Abu Dhabi, UAEMonday 25 March 2019

Arab nations are right to join fight against ISIL

The threats faced by the modern Middle East are without borders, and require a regional response
An image made available by Jihadist media outlet Welayat Raqa is said to show members of ISIL  in the Syrian city of Raqa. AFP
An image made available by Jihadist media outlet Welayat Raqa is said to show members of ISIL in the Syrian city of Raqa. AFP

In many ways, the involvement of so many Arab countries in the battle against ISIL is a defining moment. In another sense, however, it is merely a natural response to the context of the modern Middle East.

To have five Arab countries – Jordan, Saudi Arabia, the UAE, Bahrain and Qatar – as part of the coalition is defining, because it represents a real change to how this region has previously conducted its affairs. Certainly, it is a change to have it so closely involved in air strikes on another Arab nation – although at this stage, it is unknown precisely in what capacity Jordan and some of the GCC countries are participating.

But the Middle East has changed rapidly in the past few years. Not merely because of the Arab Spring, of course, but also because of the US’s disconnection from the region. While the superpower still pays lip-service to being closely involved in the Middle East – and, of course, US warships still patrol the Arabian Gulf – in reality, there is a gradual disconnection.
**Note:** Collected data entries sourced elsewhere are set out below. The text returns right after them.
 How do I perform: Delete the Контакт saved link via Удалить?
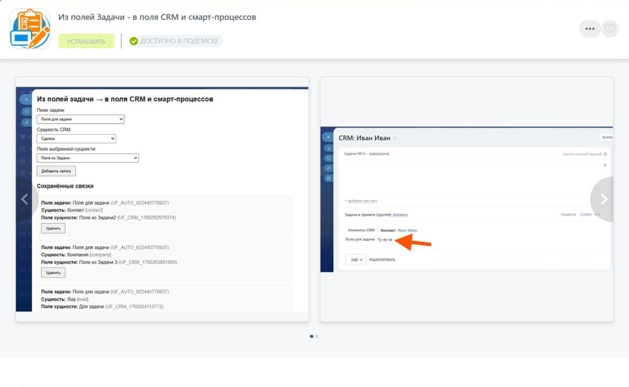53,228
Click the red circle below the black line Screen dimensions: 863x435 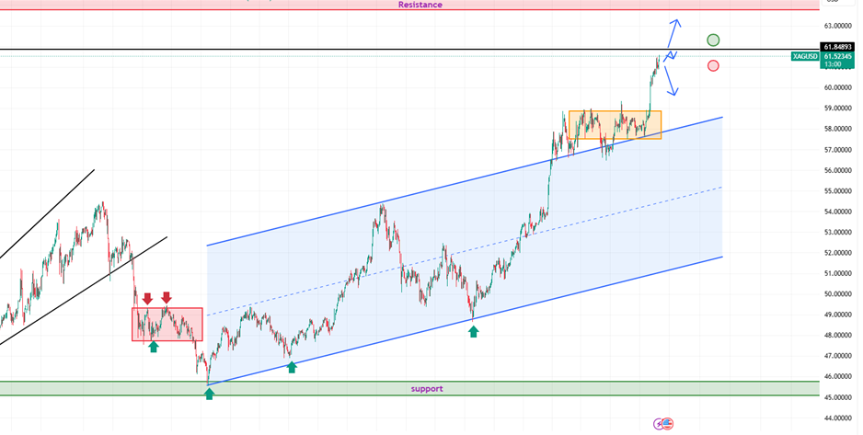[713, 65]
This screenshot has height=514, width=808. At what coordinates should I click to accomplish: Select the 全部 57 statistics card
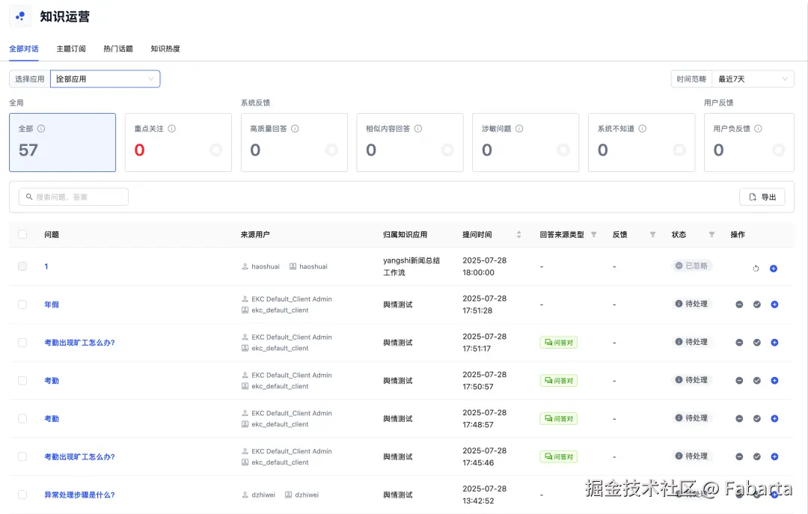point(62,142)
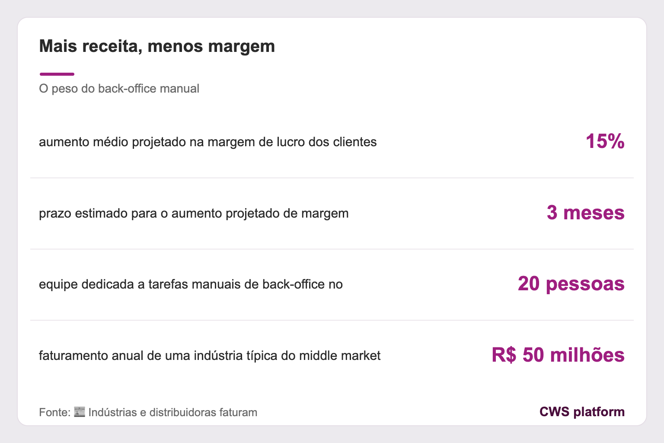
Task: Click the 'CWS platform' brand text
Action: tap(582, 411)
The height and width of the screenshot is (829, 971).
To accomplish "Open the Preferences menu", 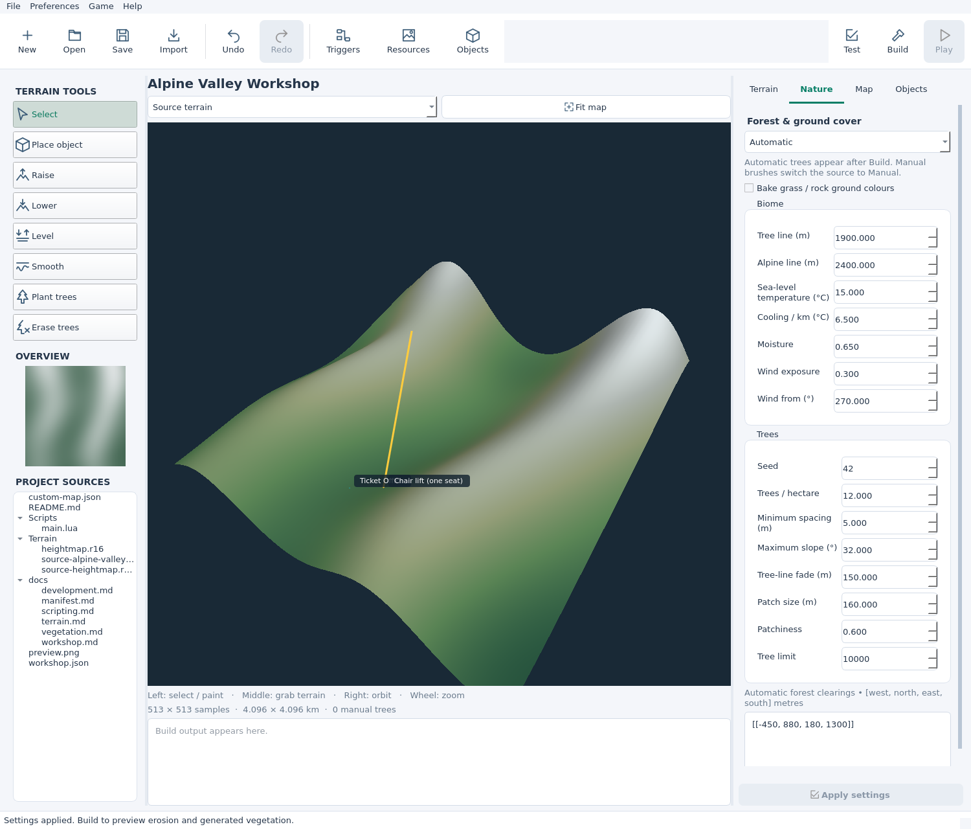I will coord(54,6).
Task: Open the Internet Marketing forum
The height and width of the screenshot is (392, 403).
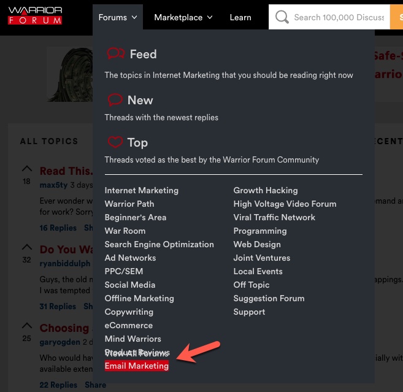Action: [141, 190]
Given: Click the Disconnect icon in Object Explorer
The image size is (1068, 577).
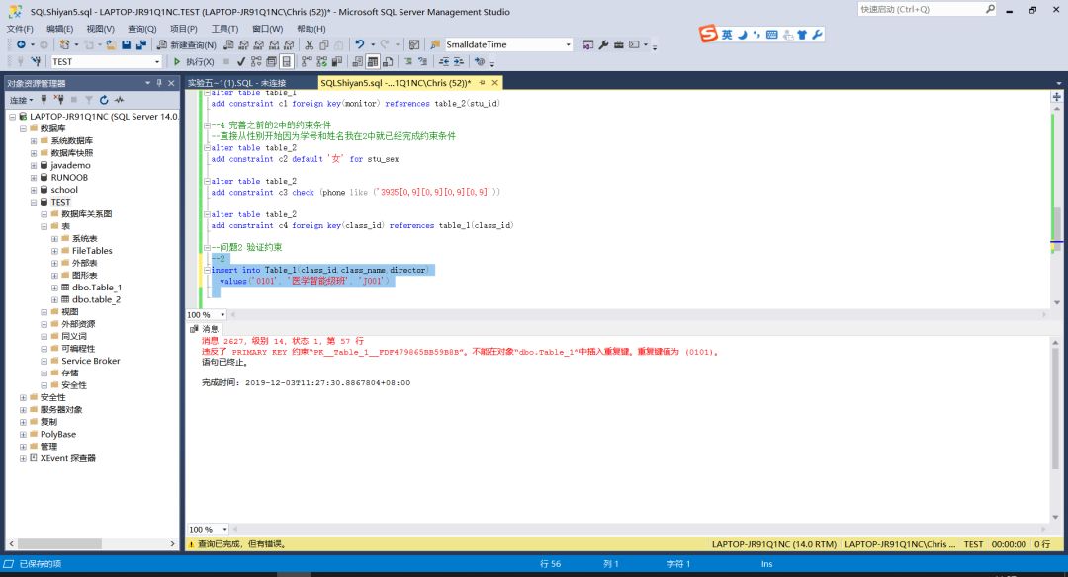Looking at the screenshot, I should [x=58, y=100].

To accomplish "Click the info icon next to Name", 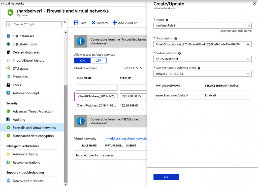I will [167, 20].

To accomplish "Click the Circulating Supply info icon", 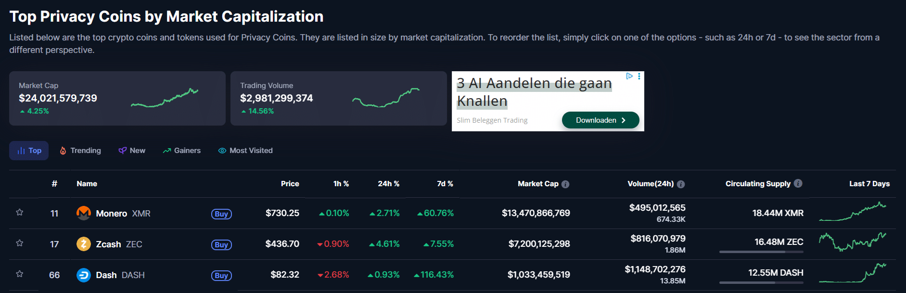I will point(798,183).
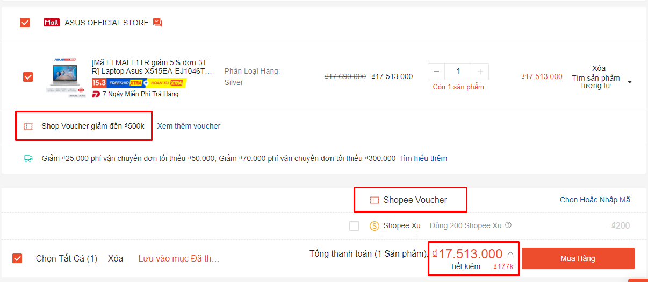
Task: Expand the Tìm sản phẩm tương tự dropdown
Action: 630,82
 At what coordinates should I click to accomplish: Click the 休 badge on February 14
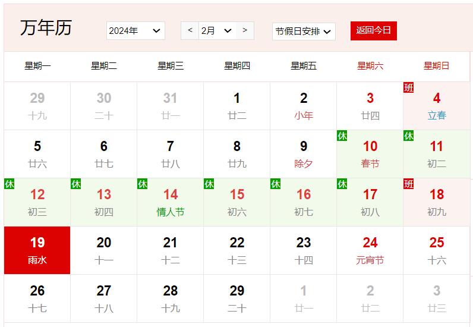click(142, 184)
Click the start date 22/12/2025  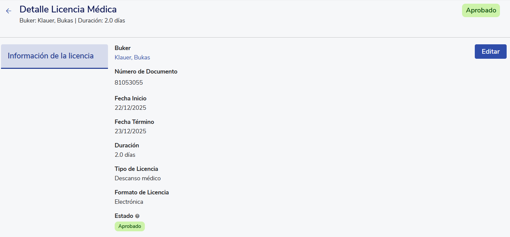130,108
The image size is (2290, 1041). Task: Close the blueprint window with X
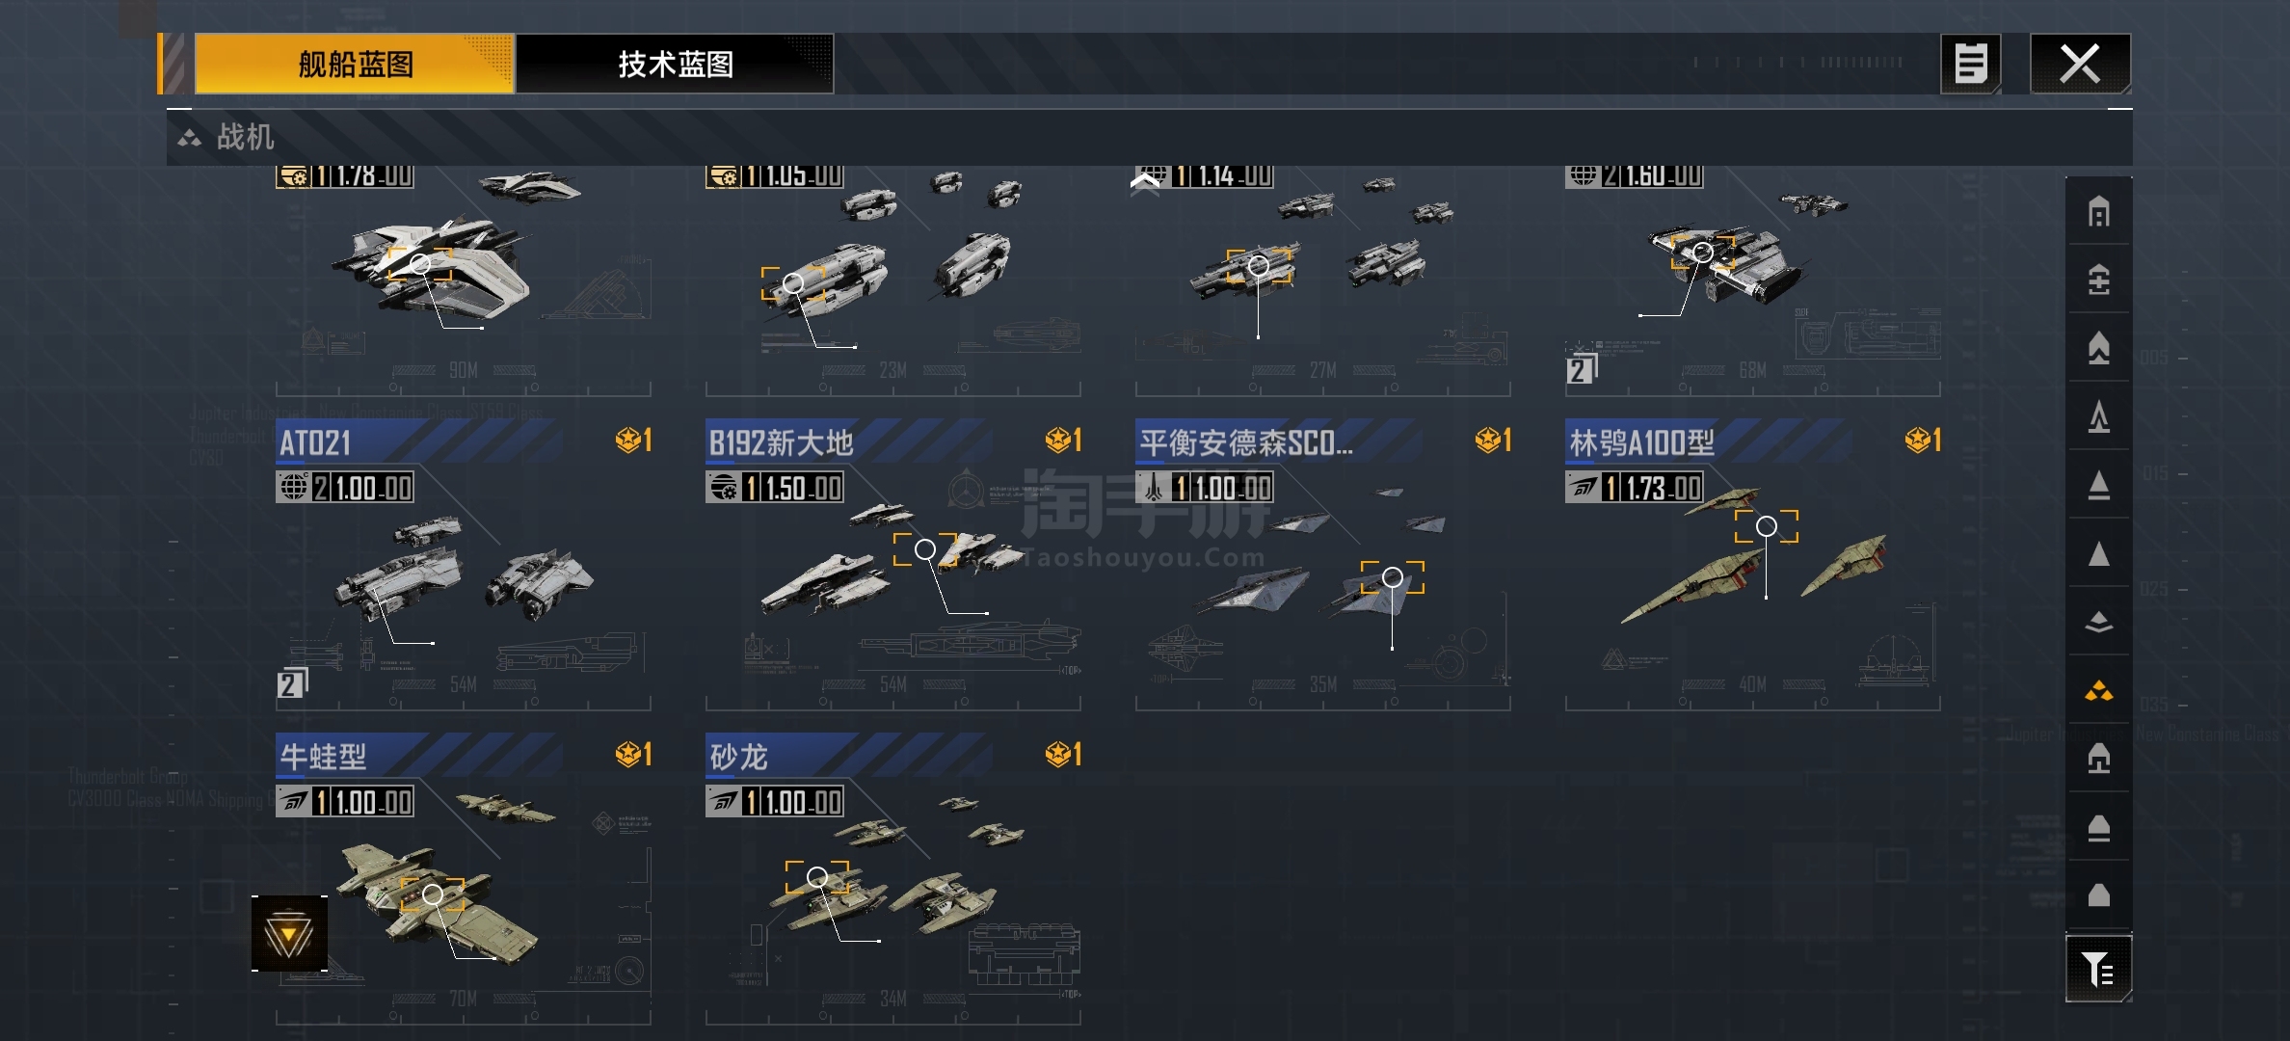tap(2080, 65)
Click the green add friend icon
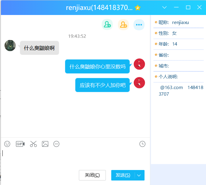This screenshot has width=206, height=185. [107, 25]
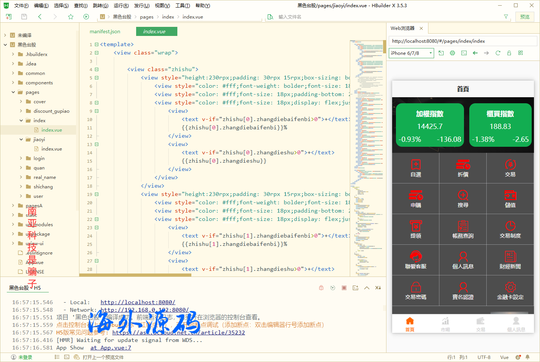The height and width of the screenshot is (362, 540).
Task: Collapse the pages folder in project tree
Action: pos(12,92)
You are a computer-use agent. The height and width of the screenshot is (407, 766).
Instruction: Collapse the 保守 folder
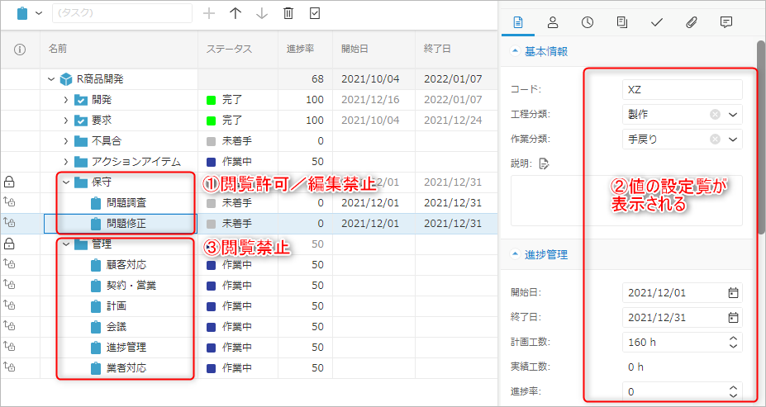click(x=66, y=182)
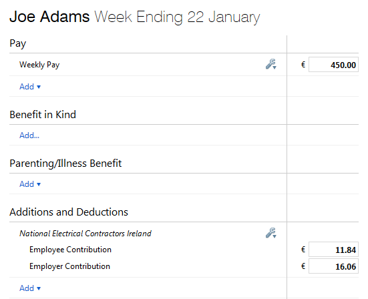The height and width of the screenshot is (299, 368).
Task: Select the National Electrical Contractors Ireland item
Action: coord(85,234)
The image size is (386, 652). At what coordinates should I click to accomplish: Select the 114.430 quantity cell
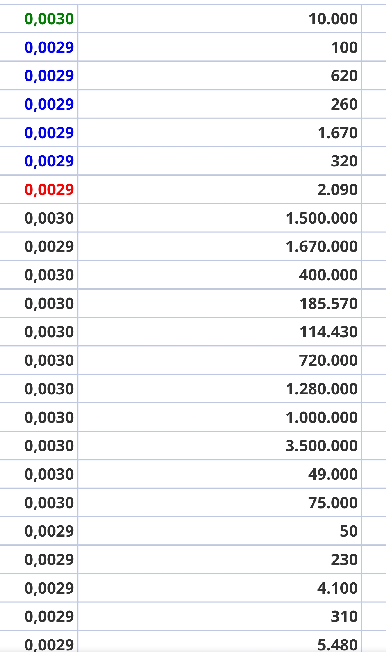(x=220, y=331)
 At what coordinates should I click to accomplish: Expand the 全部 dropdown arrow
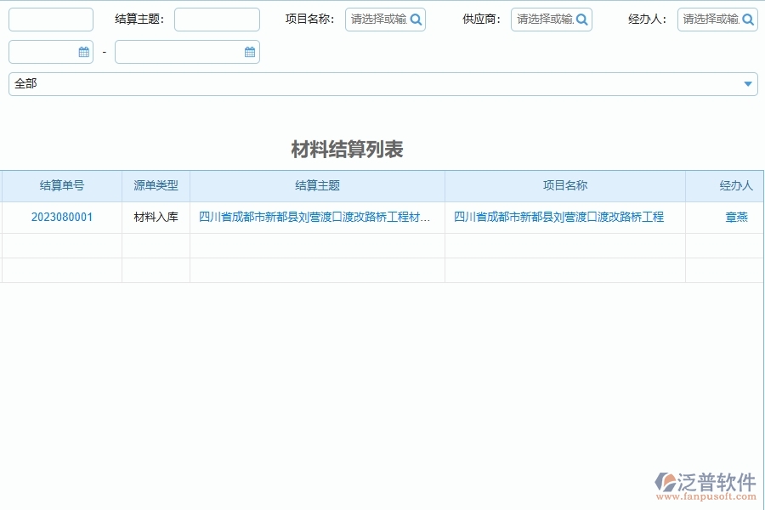click(745, 83)
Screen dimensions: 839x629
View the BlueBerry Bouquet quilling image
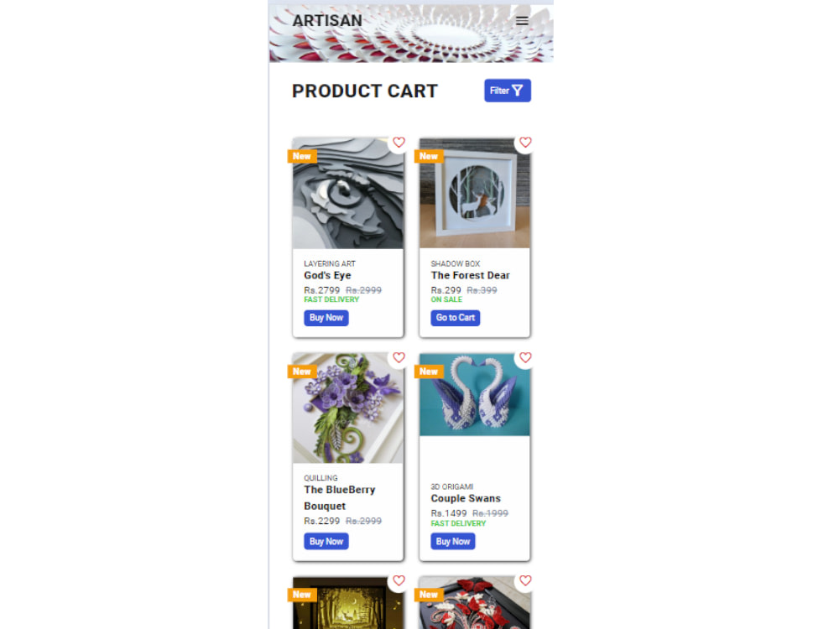(348, 408)
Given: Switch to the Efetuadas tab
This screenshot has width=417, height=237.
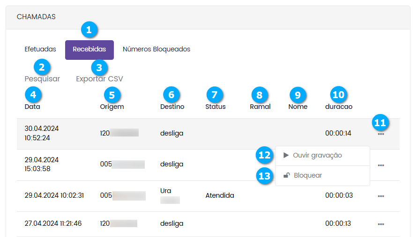Looking at the screenshot, I should point(40,49).
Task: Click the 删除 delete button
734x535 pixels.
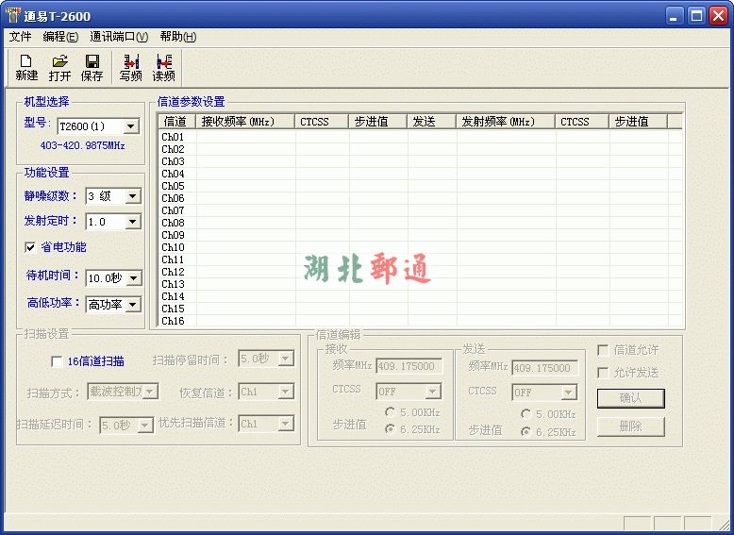Action: click(630, 426)

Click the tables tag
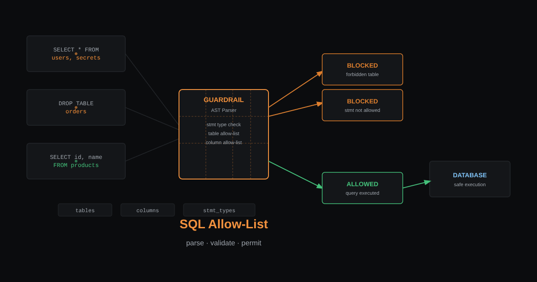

At the same time, the threats the region faces do not respect borders or nations. The Muslim Brotherhood, for example, which won power in Egypt and influence in other Arab Spring countries, sought not merely the domination of Egypt but intended to extend its influence to other Arab countries. The same can be said for ISIL, which does not respect the borders of Iraq or Syria, and threatens Jordan and Saudi Arabia.

And, of course, the chaos of the Syrian civil war has flooded neighbouring countries like Lebanon and Jordan with refugees, destabilising them, and Iraq’s instability is bleeding across the border into Turkey.

This is why the UAE’s foreign minister, Sheikh Abdullah bin Zayed, speaking to the United Nations Security Council last week, reiterated that international efforts are needed, not merely against ISIL, but across ongoing conflicts in Yemen, North Africa, East Africa and elsewhere.

These threats are either in Arab nations or in the backyard of the region. It is right, therefore, that the Sunni Arab countries play an important role in combating these threats. As this newspaper wrote yesterday, the importance of moderate, prosperous Arab countries such as the UAE in taking part in the attack against ISIL should not be underestimated: it sends a strong message that their barbaric philosophy has nothing to do with Islam and doesn’t reflect the civilisation of the Arabs – and nor does it reflect the future aspirations of most of the Middle East.